本文 -

★ ★ ★ ★

早速ですが10/31(木)に発行した「あなたもアナリストになれる」と題したレポートを「アナリストの視点」に改名させていただきます。よりお客さま目線に立ったレポートにしていきますので、今後ともよろしくお願いいたします。

前回も申し上げたことですが、当社の国内株の銘柄スクリーニング(銘柄条件検索)機能が9/28(土)から大幅にリニューアルされ、バージョンアップしました。大量の決算データや財務分析がクリック一つですぐ閲覧可能になりました。このツールを使えば、一般投資家の皆さんもアナリストと殆ど同じ土俵で勝負することができると思います。

当レポートは、一般投資家の皆さんにも、アナリストの分析手法の基本知識や考え方、さらにはノウハウを身につけていただく一助になればとの思いで執筆しています。毎回一つのテーマに関して、分析手法やその裏側に隠れている大事な意味などについて解説したいと思います。あわせて当社のスクリーニング機能を使って、そのテーマにちなんだ銘柄を実際にスクリーニングしてみたいと思います。

第2回のテーマは、「キャッシュフロー」です。キャッシュフローは企業の生命線といってもよい大事な要素なのですが、案外ないがしろにされている印象があります。スクリーニングでは意外な銘柄も浮上してきました。ぜひご一読ください。

1キャッシュフローは企業の生命線!!

「キャッシュフロー」は簡単に言えば現金の出入りのことです。前回の「売上高は質が重要」のレポートで述べたように、売上高は必ずしも現金の入金とは限りません。現時点で100万円の商品を販売し、代金回収は6ヵ月後に約束するという方法で販売した場合、現金収入(キャッシュインフロー)は発生しませんが、売上は立つことになります。すなわち、売上高が増え会計上の利益は増加しても、現金による売上高でない場合(売掛金の増加など)は、企業のキャッシュ(現金)が不足する事態も発生します。とりわけ起業初期の会社にとって、キャッシュフローは極めて重要な意味を持っています。

★ ★ ★ ★

作業指示 -
A - 本文によると、第2回のテーマは何ですか。
B - 本文のうち「当レポートは、一般投資家の皆」で始まり「て重要な意味を持っています。」まで続く部分を、「一般投資家」を「個人投資家」に置き換えて書き直してください。
本文に書かれている内容だけを根拠にしてください。

データ抜粋 -

★ ★ ★ ★

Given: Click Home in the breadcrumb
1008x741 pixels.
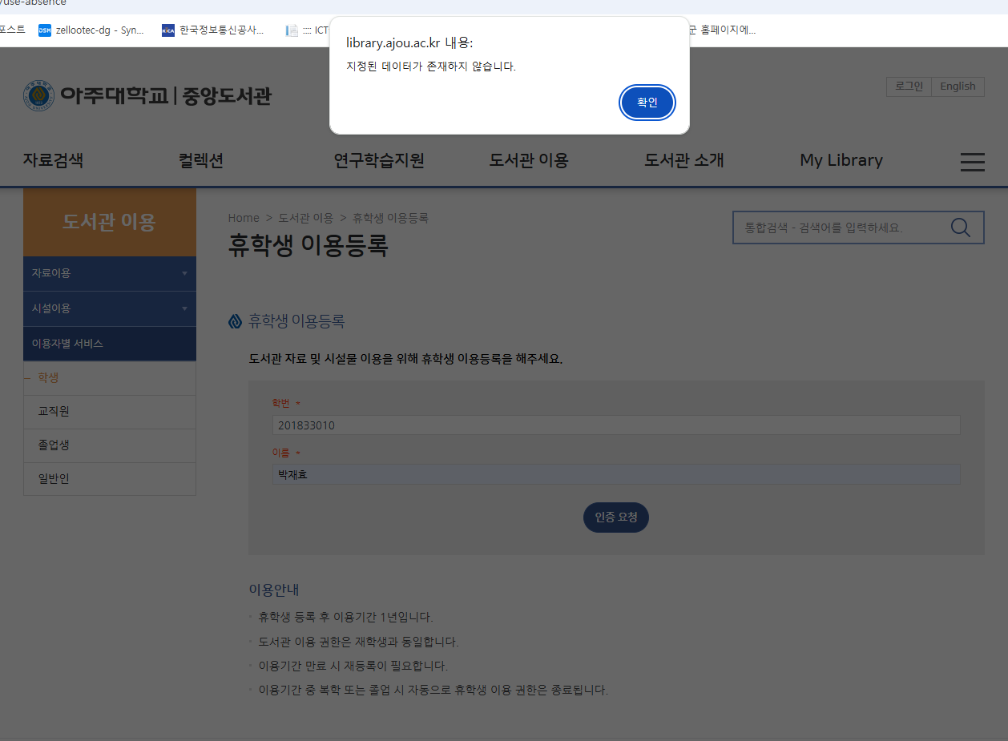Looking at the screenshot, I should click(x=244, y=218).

★ ★ ★ ★

解答 -
A - キャッシュフローです。

B -
当レポートは、個人投資家の皆さんにも、アナリストの分析手法の基本知識や考え方、さらにはノウハウを身につけていただく一助になればとの思いで執筆しています。毎回一つのテーマに関して、分析手法やその裏側に隠れている大事な意味などについて解説したいと思います。あわせて当社のスクリーニング機能を使って、そのテーマにちなんだ銘柄を実際にスクリーニングしてみたいと思います。

第2回のテーマは、「キャッシュフロー」です。キャッシュフローは企業の生命線といってもよい大事な要素なのですが、案外ないがしろにされている印象があります。スクリーニングでは意外な銘柄も浮上してきました。ぜひご一読ください。

1キャッシュフローは企業の生命線!!

「キャッシュフロー」は簡単に言えば現金の出入りのことです。前回の「売上高は質が重要」のレポートで述べたように、売上高は必ずしも現金の入金とは限りません。現時点で100万円の商品を販売し、代金回収は6ヵ月後に約束するという方法で販売した場合、現金収入(キャッシュインフロー)は発生しませんが、売上は立つことになります。すなわち、売上高が増え会計上の利益は増加しても、現金による売上高でない場合(売掛金の増加など)は、企業のキャッシュ(現金)が不足する事態も発生します。とりわけ起業初期の会社にとって、キャッシュフローは極めて重要な意味を持っています。